───── Working data

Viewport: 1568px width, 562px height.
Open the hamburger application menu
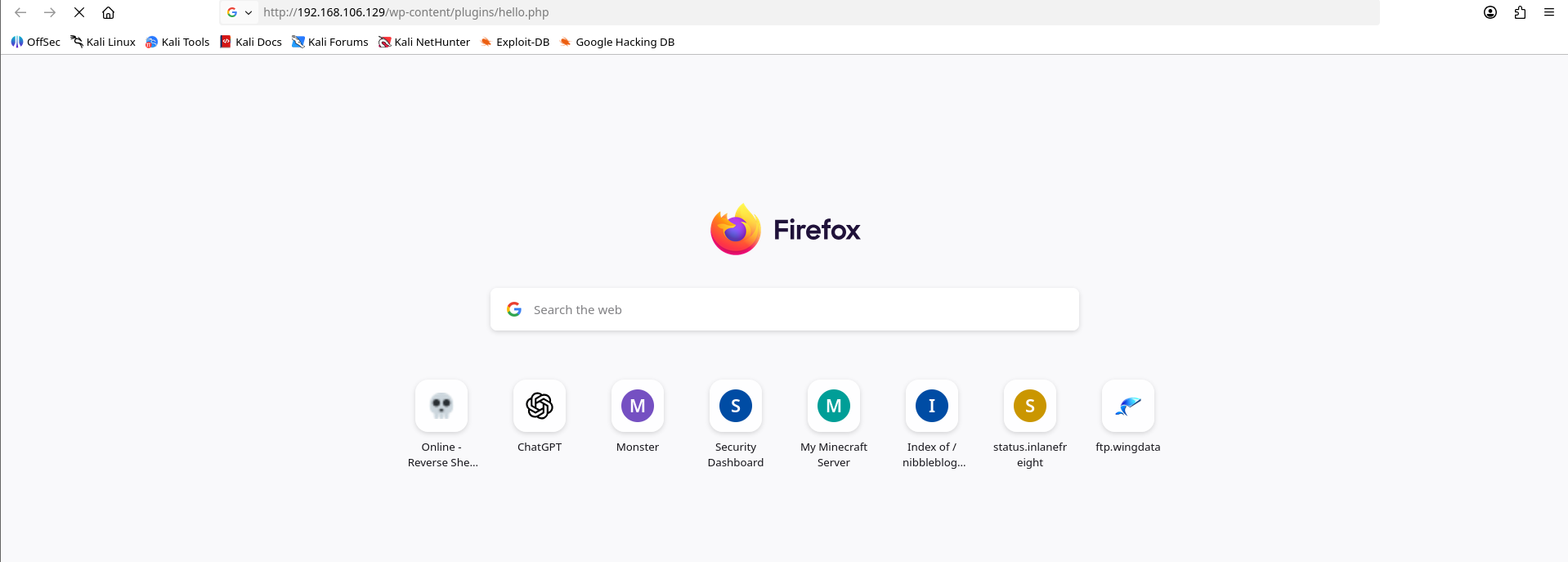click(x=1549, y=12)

──────────
───── Working data

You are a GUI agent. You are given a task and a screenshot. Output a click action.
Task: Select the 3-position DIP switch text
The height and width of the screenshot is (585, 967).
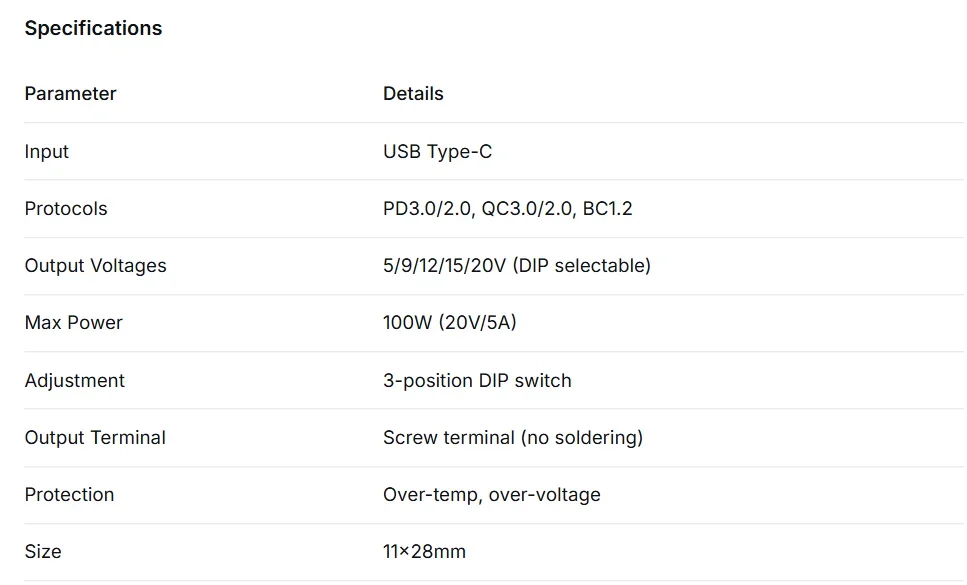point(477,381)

──────────
───── Working data

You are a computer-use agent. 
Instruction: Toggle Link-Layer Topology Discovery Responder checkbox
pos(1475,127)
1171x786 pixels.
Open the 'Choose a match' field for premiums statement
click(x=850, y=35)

──────────

Exercise: Find each line in the data above with the word "agent", then copy it.

Exercise response:
You are a GUI agent. You are given a task and a screenshot. Output a click action.
You are a computer-use agent. 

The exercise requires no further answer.